讲座:Online Linear Programming without Nondegeneracy 发布时间:2026-06-18
- 活动时间:
- 活动地址:
- 主讲人:
题 目:Online Linear Programming without Nondegeneracy
嘉 宾:张家伟 教授 纽约大学
主持人:曾智宇 助理教授 上海交通大学安泰经济与管理学院
时 间:2026年6月25日(周四)10:00-11:30
地 点:上海交通大学安泰经济与管理学院包兆龙图书馆A507
内容简介:
Online linear programming is a fundamental model for sequential resource allocation. Requests arrive over time, each request generates a reward and consumes limited resources if accepted, and decisions must be made online relative to an offline hindsight benchmark. Existing results establish constant regret guarantees for finite-type models, and logarithmic regret bounds for continuous-distribution models under regularity conditions on the standard fluid LP and its dual, such as a unique nondegenerate optimal basis, dual uniqueness, or second-order growth conditions.

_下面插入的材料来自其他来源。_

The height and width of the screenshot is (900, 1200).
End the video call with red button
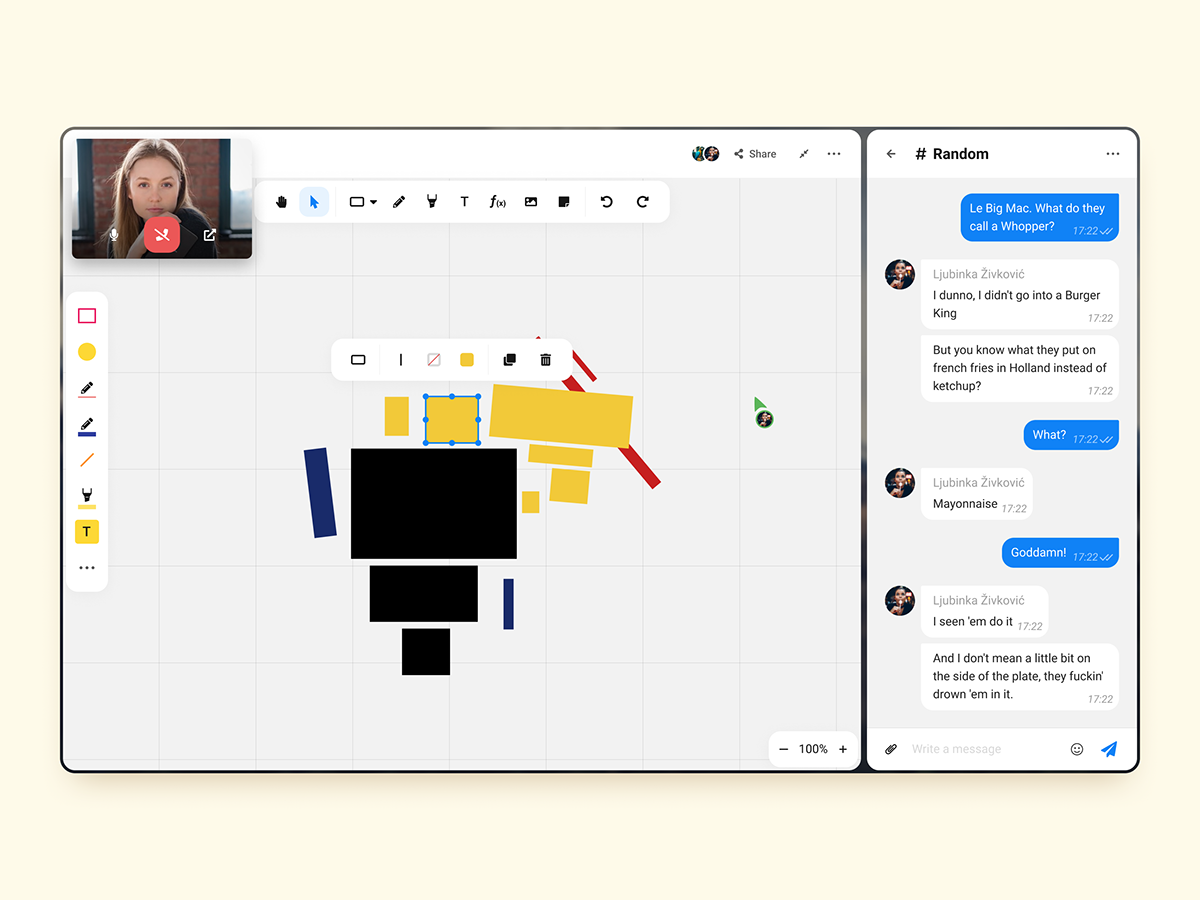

This talk presents a line of recent work on online linear programming without the standard nondegeneracy assumptions used in the literature. We first introduce a semi-fluid-relaxation-based algorithm for network revenue management with continuous rewards and show that it achieves log-squared regret under the only assumption that the reward density is bounded away from zero. We then develop a Bellman-certificate approach to prove a matching lower bound. The lower bound shows that the log-squared rate reflects an intrinsic separation between degenerate and nondegenerate regimes suggesting that some form of nondegeneracy is necessary for the previously known logarithmic bounds. Finally, we extend the model to allow random and continuously distributed resource consumption, and develop new policies and analyses that obtain tight sublinear regret guarantees in this more general setting.
演讲人简介:
Jiawei Zhang is the Michael Armellino Professor in Business and Professor of Information, Operations and Management Sciences at New York University's Leonard N. Stern School of Business. He joined NYU Stern's Operations Management Group in September 2004. He serves as the academic director of the Master of Science in Data Analytics & Business Computing program.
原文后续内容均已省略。